Aim: In patients with end-stage renal disease (ESRD), hyperphosphataemia and an elevated calcium-phosphorus (Ca-P) product contribute to morbidity and mortality. Suggested target goals for serum phosphorus concentration and calcium-phosphorus product have recently been lowered. As a result, long-term comparative studies of the efficacy of phosphate binders are critical. This study compares the long-term efficacy of sevelamer hydrochloride to calcium-containing binders (CCB).
Methods: A retrospective chart review was conducted in 30 patients receiving sevelamer hydrochloride for >1 years and 25 patients receiving CCB.
Results: Patients on sevelamer hydrochloride had lower serum bicarbonate concentration than those on CCB, 18.6 +/- 2.7 versus 20.3 +/- 1.8 mmol/L (P = 0.0017). Serum phosphorus concentration was higher in patients on sevelamer hydrochloride compared to CCB 2.10 +/- 0.87 versus 1.74 +/- 0.28 mmol/L (P = 0.0013), as was the Ca-P product 4.97 +/- 0.94 mmol2L2 (62.1 +/- 11.8 mg2/dL2) versus 3.97 +/- 1.18 mmol2/L2 (49.7 +/- 14.7 mg2/dL2), P = 0.0009). Only 36% of patients on sevelamer hydrochloride compared with 68% on CCB (P = 0.015) met the serum phosphorus goal of < or =1.78 mmol/L.

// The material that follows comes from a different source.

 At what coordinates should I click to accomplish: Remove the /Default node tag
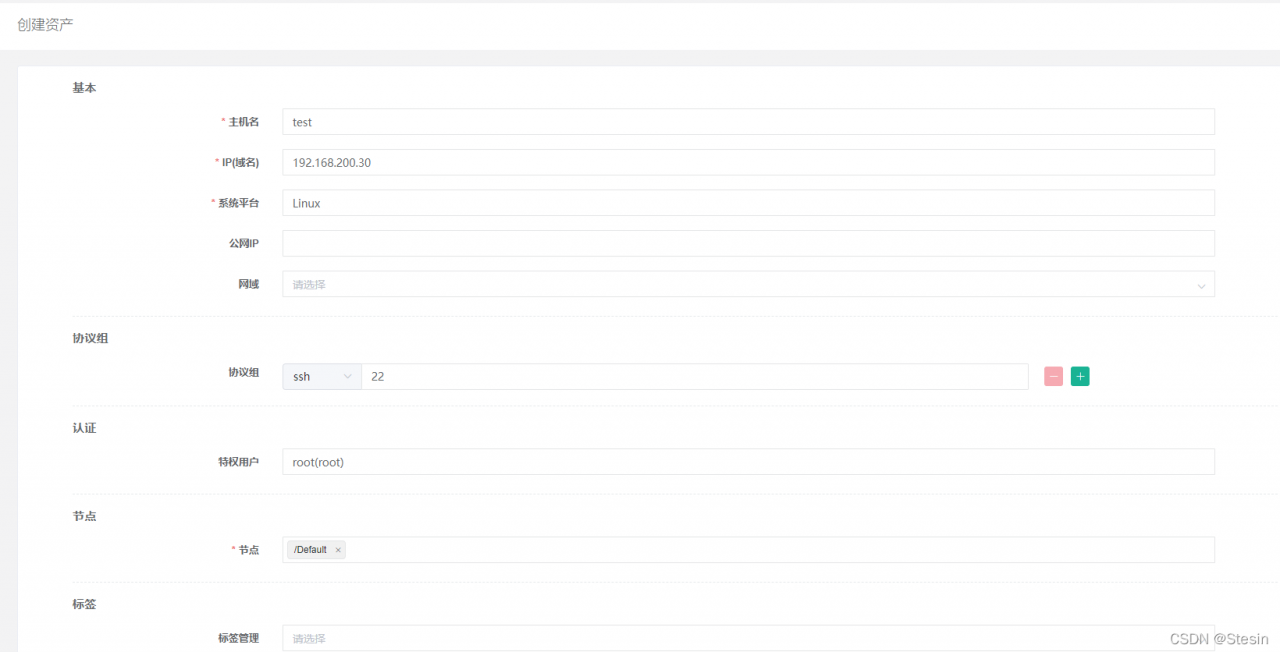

Conclusion: Patients on sevelamer hydrochloride for >1 years compared to those on CCB had a lower serum bicarbonate concentration, a higher serum phosphorus concentration and a higher Ca-P product. Clinicians should balance the increase in calcium load with CCB versus the cost and effectiveness of sevelamer hydrochloride in choosing a phosphate binder for ESRD patients.